- **Records in a dataset**:
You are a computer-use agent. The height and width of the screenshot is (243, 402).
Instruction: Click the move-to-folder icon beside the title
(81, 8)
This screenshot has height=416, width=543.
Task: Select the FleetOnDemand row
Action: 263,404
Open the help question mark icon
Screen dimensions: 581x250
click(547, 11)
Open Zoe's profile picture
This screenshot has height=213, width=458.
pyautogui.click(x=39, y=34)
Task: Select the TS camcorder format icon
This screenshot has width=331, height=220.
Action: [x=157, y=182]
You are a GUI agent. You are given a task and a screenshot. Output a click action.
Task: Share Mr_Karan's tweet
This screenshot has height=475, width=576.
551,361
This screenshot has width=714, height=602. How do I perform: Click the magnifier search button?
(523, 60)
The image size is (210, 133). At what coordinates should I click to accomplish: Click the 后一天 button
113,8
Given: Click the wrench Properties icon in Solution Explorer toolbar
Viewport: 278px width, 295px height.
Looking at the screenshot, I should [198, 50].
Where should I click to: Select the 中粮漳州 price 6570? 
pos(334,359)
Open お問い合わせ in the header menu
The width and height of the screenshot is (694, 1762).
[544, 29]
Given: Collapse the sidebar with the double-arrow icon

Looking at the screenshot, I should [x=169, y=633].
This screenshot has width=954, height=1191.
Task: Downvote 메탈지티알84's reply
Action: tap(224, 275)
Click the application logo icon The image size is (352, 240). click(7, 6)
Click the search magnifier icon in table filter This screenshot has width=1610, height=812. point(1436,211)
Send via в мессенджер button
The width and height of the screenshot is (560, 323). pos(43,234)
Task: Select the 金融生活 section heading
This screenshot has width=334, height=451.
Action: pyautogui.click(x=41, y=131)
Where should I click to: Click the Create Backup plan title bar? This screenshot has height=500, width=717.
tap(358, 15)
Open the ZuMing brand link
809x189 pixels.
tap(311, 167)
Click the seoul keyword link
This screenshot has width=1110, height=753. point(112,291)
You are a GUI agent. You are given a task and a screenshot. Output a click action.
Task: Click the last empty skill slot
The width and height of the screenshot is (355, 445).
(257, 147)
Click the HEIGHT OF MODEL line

- **Work to do**: List each line of the records that contains the string "link". Case counts.

- **Response**:
Open the ZuMing brand link
Click the seoul keyword link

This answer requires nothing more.